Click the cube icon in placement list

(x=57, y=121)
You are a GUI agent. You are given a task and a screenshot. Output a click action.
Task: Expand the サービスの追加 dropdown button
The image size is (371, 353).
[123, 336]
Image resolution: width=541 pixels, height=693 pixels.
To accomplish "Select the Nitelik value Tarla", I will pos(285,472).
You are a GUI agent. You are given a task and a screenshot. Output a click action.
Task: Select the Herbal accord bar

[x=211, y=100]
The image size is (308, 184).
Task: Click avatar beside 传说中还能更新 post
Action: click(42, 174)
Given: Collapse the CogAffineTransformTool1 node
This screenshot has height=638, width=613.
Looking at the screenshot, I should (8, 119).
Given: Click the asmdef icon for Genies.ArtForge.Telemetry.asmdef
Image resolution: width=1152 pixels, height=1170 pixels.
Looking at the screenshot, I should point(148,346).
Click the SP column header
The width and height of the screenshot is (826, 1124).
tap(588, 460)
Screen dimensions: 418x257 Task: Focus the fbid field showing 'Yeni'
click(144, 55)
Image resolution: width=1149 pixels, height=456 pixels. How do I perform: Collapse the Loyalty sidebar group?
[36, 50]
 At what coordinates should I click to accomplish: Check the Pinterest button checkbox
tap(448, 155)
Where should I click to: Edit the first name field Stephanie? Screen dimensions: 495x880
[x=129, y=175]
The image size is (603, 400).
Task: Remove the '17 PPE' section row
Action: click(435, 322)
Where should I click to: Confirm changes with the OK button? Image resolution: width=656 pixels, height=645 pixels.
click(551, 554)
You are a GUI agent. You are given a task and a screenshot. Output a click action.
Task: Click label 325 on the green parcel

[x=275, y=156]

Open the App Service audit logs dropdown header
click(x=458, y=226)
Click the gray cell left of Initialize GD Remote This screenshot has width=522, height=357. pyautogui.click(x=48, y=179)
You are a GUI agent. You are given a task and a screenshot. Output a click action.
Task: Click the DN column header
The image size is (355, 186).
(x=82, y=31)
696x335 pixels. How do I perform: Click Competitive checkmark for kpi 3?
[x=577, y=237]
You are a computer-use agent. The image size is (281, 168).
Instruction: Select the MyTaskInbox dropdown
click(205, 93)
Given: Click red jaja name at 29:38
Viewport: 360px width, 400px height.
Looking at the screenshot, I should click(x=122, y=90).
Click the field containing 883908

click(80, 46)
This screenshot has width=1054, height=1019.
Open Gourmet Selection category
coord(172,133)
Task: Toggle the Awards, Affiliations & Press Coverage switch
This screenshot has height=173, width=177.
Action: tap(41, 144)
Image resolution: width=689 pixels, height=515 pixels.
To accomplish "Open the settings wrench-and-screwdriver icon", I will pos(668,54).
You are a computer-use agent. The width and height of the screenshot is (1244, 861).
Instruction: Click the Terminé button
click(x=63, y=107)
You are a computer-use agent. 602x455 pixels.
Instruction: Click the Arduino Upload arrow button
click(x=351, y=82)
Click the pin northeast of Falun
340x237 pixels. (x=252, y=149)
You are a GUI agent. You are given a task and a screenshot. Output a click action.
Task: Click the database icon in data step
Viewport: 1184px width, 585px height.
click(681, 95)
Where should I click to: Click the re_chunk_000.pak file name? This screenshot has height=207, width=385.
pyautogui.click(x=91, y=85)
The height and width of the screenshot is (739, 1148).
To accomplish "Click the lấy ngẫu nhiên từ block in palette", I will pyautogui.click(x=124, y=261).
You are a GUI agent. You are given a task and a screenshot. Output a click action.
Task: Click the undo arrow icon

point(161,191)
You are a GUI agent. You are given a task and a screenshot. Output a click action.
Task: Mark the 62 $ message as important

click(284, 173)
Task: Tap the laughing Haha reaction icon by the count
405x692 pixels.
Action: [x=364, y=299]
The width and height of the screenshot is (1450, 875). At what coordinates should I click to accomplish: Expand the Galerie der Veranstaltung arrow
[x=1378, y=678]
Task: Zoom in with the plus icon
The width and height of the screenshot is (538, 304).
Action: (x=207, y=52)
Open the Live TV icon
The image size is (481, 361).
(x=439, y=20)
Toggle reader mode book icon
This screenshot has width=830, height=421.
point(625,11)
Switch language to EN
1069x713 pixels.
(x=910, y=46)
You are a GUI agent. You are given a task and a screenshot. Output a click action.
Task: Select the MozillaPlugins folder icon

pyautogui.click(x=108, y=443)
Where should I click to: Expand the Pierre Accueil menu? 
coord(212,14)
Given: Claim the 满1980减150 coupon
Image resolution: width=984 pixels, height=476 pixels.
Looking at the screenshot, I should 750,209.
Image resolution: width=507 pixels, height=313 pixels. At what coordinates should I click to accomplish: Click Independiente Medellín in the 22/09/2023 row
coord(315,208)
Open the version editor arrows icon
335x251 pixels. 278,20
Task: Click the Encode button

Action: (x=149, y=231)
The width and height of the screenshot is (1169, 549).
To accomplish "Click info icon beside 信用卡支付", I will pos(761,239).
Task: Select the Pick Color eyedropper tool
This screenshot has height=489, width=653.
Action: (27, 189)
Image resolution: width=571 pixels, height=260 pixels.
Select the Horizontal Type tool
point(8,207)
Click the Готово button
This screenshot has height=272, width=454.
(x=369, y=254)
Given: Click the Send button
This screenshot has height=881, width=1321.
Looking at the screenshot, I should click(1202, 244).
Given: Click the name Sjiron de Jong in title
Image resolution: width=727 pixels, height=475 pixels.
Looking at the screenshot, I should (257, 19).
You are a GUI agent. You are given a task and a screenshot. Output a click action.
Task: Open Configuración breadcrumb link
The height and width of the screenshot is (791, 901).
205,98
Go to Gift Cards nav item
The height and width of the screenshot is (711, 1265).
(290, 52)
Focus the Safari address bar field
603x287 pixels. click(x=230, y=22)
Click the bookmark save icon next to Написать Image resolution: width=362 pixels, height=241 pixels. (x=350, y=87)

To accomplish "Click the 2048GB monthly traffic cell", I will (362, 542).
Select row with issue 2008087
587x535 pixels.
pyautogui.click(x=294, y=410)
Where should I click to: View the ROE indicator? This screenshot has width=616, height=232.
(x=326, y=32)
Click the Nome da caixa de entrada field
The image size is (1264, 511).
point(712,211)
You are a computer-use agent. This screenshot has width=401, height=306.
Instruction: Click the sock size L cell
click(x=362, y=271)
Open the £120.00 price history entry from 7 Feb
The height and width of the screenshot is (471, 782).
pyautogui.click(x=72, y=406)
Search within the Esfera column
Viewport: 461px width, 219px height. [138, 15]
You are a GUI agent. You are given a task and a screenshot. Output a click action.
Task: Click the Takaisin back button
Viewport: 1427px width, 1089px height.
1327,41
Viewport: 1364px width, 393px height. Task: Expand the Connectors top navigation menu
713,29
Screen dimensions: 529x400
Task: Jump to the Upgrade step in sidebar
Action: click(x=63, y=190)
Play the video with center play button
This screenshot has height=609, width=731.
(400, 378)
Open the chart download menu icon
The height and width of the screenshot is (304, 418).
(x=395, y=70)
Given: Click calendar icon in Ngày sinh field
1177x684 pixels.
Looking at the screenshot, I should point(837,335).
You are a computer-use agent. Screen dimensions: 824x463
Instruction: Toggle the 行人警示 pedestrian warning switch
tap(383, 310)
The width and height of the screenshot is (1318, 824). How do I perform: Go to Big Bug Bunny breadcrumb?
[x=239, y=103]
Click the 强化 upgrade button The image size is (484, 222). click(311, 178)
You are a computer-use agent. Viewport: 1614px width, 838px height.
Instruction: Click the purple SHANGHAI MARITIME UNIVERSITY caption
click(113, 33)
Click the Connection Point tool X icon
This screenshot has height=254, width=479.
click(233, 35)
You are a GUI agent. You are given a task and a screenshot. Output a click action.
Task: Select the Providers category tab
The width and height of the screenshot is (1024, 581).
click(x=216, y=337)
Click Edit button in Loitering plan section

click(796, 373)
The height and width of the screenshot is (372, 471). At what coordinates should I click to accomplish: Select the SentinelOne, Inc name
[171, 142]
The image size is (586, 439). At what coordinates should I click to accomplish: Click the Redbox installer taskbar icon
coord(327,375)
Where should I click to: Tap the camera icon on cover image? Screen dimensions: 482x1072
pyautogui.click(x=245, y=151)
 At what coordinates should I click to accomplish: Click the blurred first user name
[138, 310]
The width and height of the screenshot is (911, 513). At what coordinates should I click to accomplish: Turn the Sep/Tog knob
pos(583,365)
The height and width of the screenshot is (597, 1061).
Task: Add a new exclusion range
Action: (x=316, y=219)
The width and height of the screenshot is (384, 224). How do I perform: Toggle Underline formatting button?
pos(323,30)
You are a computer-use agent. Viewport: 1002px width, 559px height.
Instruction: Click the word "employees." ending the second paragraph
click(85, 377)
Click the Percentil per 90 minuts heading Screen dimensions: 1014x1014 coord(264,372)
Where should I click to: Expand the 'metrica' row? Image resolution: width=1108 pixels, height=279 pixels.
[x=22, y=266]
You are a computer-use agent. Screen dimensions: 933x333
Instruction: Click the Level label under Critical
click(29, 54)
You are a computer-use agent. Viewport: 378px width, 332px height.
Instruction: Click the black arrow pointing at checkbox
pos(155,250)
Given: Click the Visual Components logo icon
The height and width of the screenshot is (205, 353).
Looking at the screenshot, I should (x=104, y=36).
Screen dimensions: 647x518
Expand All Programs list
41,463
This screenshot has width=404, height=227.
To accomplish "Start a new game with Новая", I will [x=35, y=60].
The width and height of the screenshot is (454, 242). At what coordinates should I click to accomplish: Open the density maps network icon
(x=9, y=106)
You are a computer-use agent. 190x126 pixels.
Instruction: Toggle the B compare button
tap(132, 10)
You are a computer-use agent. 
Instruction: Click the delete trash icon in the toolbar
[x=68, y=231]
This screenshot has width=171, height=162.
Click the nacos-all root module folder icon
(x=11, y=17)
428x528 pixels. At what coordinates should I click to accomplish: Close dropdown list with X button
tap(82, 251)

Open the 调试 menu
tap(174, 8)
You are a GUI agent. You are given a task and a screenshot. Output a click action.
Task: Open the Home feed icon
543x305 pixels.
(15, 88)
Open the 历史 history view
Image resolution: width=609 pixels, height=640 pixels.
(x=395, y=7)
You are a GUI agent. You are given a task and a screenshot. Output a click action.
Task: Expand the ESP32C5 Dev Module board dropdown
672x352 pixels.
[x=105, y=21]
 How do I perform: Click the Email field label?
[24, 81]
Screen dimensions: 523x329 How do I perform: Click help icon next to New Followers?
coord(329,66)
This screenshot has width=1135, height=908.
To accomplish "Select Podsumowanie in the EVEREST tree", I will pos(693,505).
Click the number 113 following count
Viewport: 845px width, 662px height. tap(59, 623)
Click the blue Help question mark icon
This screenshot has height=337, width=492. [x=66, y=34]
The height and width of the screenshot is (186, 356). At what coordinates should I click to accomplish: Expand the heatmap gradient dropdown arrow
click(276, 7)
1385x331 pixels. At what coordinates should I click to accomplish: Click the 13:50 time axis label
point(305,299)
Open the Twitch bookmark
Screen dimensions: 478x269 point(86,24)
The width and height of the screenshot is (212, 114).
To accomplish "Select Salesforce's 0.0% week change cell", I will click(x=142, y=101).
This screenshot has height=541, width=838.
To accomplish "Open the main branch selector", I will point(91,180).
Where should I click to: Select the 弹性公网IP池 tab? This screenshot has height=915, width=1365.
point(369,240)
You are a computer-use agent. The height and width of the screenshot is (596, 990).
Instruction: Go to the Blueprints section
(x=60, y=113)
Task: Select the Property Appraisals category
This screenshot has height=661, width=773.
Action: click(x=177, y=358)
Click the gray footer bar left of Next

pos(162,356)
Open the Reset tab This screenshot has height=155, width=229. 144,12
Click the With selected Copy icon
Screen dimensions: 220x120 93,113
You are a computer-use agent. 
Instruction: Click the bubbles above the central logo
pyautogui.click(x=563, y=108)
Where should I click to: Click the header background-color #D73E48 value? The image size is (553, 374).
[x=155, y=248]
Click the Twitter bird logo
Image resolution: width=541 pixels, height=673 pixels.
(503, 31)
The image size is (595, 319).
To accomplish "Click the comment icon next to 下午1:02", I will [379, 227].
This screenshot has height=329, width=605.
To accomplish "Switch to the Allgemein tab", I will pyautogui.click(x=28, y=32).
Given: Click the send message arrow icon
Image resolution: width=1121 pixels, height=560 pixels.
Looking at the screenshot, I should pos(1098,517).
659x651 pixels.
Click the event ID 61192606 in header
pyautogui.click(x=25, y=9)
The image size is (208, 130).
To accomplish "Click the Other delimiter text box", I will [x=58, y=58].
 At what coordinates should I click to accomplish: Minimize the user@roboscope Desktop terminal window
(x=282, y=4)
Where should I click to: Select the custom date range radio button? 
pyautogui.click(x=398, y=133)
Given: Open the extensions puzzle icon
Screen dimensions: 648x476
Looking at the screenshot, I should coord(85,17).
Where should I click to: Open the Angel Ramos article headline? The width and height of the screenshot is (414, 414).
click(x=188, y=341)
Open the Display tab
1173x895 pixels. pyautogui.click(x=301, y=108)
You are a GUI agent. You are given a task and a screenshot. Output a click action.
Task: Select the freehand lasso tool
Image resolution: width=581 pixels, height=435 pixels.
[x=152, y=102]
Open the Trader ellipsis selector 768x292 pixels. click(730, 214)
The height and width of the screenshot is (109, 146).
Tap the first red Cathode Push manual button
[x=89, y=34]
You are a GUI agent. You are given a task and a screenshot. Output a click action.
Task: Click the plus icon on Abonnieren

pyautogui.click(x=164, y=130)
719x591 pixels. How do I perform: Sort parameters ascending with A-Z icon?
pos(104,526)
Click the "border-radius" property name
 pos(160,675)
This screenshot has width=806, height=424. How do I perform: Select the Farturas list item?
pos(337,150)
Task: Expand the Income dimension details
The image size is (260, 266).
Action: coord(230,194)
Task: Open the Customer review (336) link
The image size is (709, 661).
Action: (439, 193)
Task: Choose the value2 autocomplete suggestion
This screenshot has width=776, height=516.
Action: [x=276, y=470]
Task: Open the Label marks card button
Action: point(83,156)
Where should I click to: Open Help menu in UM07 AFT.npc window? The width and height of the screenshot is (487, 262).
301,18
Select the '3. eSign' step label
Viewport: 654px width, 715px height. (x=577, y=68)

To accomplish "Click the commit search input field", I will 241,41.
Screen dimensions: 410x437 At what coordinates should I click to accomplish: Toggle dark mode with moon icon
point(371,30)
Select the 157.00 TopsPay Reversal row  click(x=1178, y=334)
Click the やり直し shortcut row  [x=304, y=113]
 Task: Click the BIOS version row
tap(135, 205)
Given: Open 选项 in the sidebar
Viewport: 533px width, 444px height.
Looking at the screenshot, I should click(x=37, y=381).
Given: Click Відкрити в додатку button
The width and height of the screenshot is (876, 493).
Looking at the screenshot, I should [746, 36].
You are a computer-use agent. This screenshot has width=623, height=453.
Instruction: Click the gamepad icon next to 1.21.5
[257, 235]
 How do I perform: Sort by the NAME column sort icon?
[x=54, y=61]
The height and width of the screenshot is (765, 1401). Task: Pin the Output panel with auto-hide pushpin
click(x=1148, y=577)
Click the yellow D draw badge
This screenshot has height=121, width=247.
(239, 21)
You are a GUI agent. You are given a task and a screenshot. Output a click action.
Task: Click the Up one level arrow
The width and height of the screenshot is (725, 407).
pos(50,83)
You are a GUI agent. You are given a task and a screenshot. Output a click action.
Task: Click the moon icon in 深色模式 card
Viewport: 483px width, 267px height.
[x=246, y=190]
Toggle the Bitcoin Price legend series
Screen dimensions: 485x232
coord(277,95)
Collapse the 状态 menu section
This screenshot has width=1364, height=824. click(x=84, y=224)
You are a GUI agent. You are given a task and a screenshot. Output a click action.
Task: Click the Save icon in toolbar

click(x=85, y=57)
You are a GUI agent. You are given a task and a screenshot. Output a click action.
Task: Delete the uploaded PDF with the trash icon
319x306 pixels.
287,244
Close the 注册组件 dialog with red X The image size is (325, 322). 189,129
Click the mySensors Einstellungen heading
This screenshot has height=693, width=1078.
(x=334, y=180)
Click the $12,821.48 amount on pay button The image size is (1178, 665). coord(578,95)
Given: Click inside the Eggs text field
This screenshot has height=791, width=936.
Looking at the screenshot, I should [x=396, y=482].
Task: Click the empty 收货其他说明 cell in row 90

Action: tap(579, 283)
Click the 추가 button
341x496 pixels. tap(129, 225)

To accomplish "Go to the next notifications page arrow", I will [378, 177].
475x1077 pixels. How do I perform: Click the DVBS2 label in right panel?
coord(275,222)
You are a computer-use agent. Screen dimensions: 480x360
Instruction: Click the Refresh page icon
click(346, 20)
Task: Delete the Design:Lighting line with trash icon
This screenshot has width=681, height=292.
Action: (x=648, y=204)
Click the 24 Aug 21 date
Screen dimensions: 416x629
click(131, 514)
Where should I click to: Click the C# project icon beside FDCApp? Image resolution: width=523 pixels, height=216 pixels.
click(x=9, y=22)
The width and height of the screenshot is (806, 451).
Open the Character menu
▬▬▬
## What the task requires
Read through the entries and copy each line in which "heading" appears.

## Completed exercise
Click the Percentil per 90 minuts heading Screen dimensions: 1014x1014 coord(264,372)
Click the mySensors Einstellungen heading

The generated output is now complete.